:: Source text ::
# Fork replacement question (Gary Fisher Tass)



## shatterpulse (Sep 5, 2011)

I recently bought a Gary Fisher Tassajara model year 2006 (Tassajara | Gary Fisher Bicycles). The fork is a pretty low end Manitou which continually depressurizes and is essentially useless.

Is this fork a good replacement? Amazon.com: RockShox Tora Coil 302 U-Turn Fork (Black Pl Rim/Disc, 85-130): Sports & Outdoors

I believe my bike has 1 1/8" steerer which matches the fork; I have V brakes and so does this fork. Is there anything I'm forgetting that might make the fork not fit? Any fork suggestions (I mostly ride XC and would like to spend around $200)? Thanks!


----------



## mtnbiker72 (Jan 22, 2007)

That fork will work and is a decent fork, but for just a few dollars more this fork will blow it out of the water.

Speedgoat Bicycles / Catalog

It has a coil spring (no air spring issues), v-brake posts, 100mm travel like the stock fork, and a FAR SUPERIOR damper than the Tora 302.


----------



## shatterpulse (Sep 5, 2011)

Thanks for the advice. I'm pretty new to mountain biking - could you explain why a coil spring is better than an air spring? And what makes a damper "better" or "worse?"


----------



## shatterpulse (Sep 5, 2011)

I know these are noob questions, but could anyone answer them?


----------



## JonathanGennick (Sep 15, 2006)

@shatter, I don't see the issue of coil versus air as cut-and-dried. Air springs are easily adjustable for rider weight. With coil-spring forks, one must switch out the springs to adjust for different rider weight ranges. OTOH, coil springs are durable and a lot of design work on air-spring forks seems to go towards replicating the feel of a coil spring.

With damping, there is rebound damping and compression damping. Rebound damping controls how fast and hard the fork bounces back after a hit. Good rebound damping helps avoid the pogo-stick feel, and helps you maintain control. Compression damping (there is low- and high-speed compression damping, but I will limit myself to low) helps avoid problems like brake dive. One wants the fork to activate over a bump, but not so much in response to the brakes, but the fork doesn't really know the difference. Low-speed compression damping prevents the fork from suddenly and catastrophically pitching you forward when you tap the brakes. The movement forward is slower and more controlled.


----------



## mtnbiker72 (Jan 22, 2007)

shatterpulse said:


> Thanks for the advice. I'm pretty new to mountain biking - could you explain why a coil spring is better than an air spring? And what makes a damper "better" or "worse?"


Coil is not better but is less maintenance. With a coil spring your set to go when you hop on the bike. Air springs work very well these days but they do need to be checked on a regular basis for air pressure, and the seals do need regular additional maintenance beyond normal fork maintenance. You will need a special shock pump for an air fork, some new forks come with the shock, some you have to purchase yourself. Of course air forks are lighter than coil forks with all other things being equal. It just depends on how involved in the maintenance of your fork you want to be.

Damping wise, most lower cost forks that have dampers use a ported damper that has little to no adjustment. A ported damper has a hole that oil flows through, when the fork moves to fast (a quick, hard hit) for the oil to move through this hole then the fork "spikes" or locks out. This is a common issue with ported dampers. The Tora 302 for instance uses a ported damper with no compression adjustment. So the port is set to deal with a certain speed of compression, and anything outside this speed is reduced performance. The better type of damper is a shim stack. This uses washers that the oil flows inbetween at a adjusted rate. The advantage of the shims is that they flex. So if you hit that quick, hard hit the oil can still flow through and the fork still absorbs the hit. The Manitou uses one of the best shimmed dampers on the market, and even the entry level Match uses this damper.

:: Short problem 1 ::
For each statement (a), (b) and (c), say whether it agrees with the fork replacement thread. Answer yes or no, and quote the words of the thread that decide it.
(a) The original poster's bike uses disc brakes.
(b) The fork that mtnbiker72 recommends has 100mm of travel.
(c) With all other things equal, air forks weigh more than coil forks.
:: Short problem 2 ::
According to the fork replacement thread, what does rebound damping control?
:: Short problem 3 ::
Rewrite the fork replacement thread from "I believe my" to "of the water.", replacing "V brakes" with "cantilever brakes".
Answer from the fork replacement thread alone.

:: Provided records ::

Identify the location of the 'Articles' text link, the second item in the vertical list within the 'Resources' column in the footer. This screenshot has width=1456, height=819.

---

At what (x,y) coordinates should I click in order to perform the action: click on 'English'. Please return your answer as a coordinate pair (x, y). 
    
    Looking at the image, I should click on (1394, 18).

--

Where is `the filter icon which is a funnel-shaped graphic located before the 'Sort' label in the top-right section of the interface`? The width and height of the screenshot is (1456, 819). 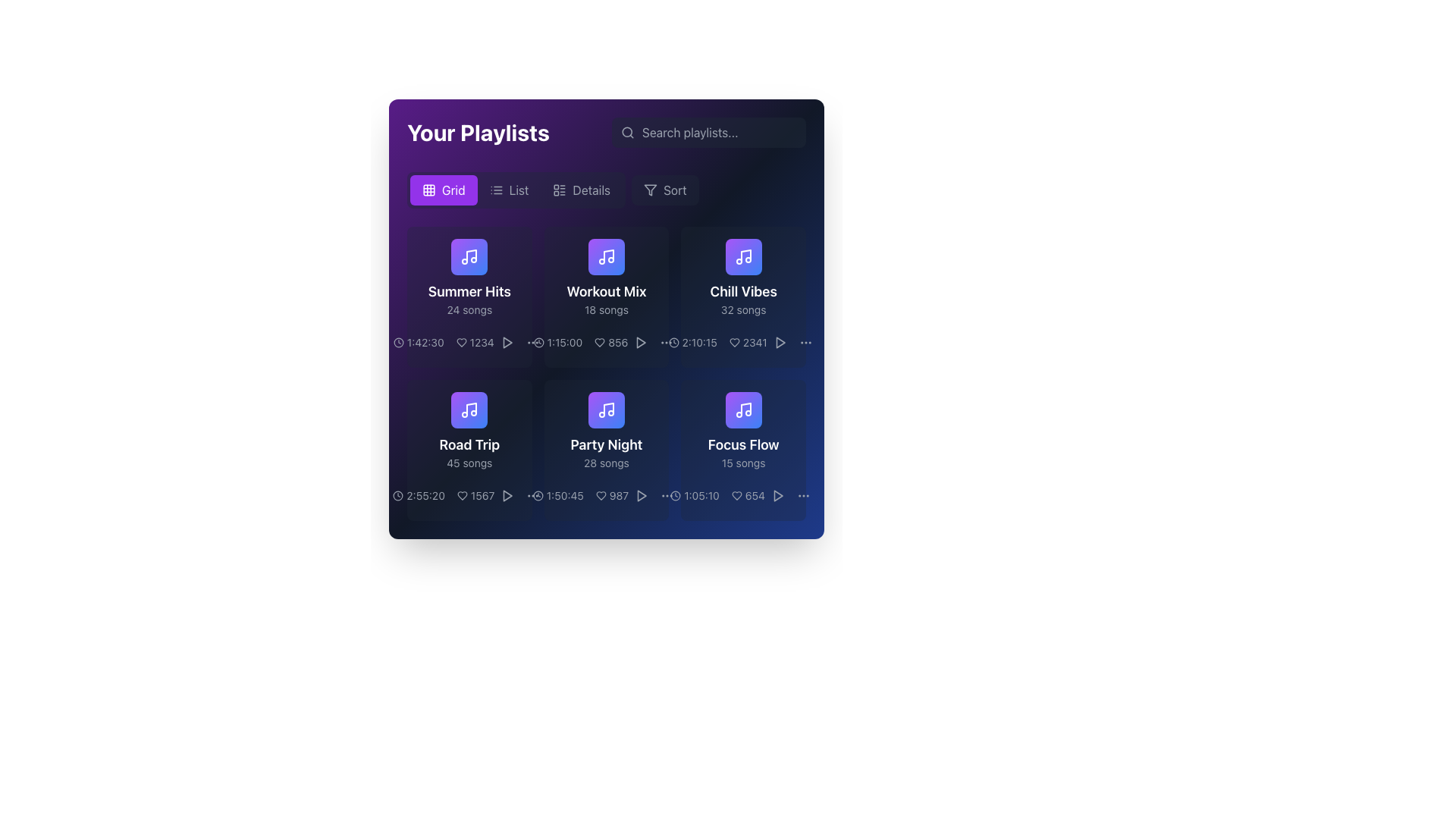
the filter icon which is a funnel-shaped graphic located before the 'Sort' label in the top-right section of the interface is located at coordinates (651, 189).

:: Correct result 1 ::
(a) No: "I have V brakes and so does this fork."
(b) Yes: "100mm travel like the stock fork"
(c) No: "Of course air forks are lighter than coil forks with all other things being equal."

:: Correct result 2 ::
Rebound damping controls how fast and hard the fork bounces back after a hit.

:: Correct result 3 ::
I believe my bike has 1 1/8" steerer which matches the fork; I have cantilever brakes and so does this fork. Is there anything I'm forgetting that might make the fork not fit? Any fork suggestions (I mostly ride XC and would like to spend around $200)? Thanks!


----------



## mtnbiker72 (Jan 22, 2007)

That fork will work and is a decent fork, but for just a few dollars more this fork will blow it out of the water.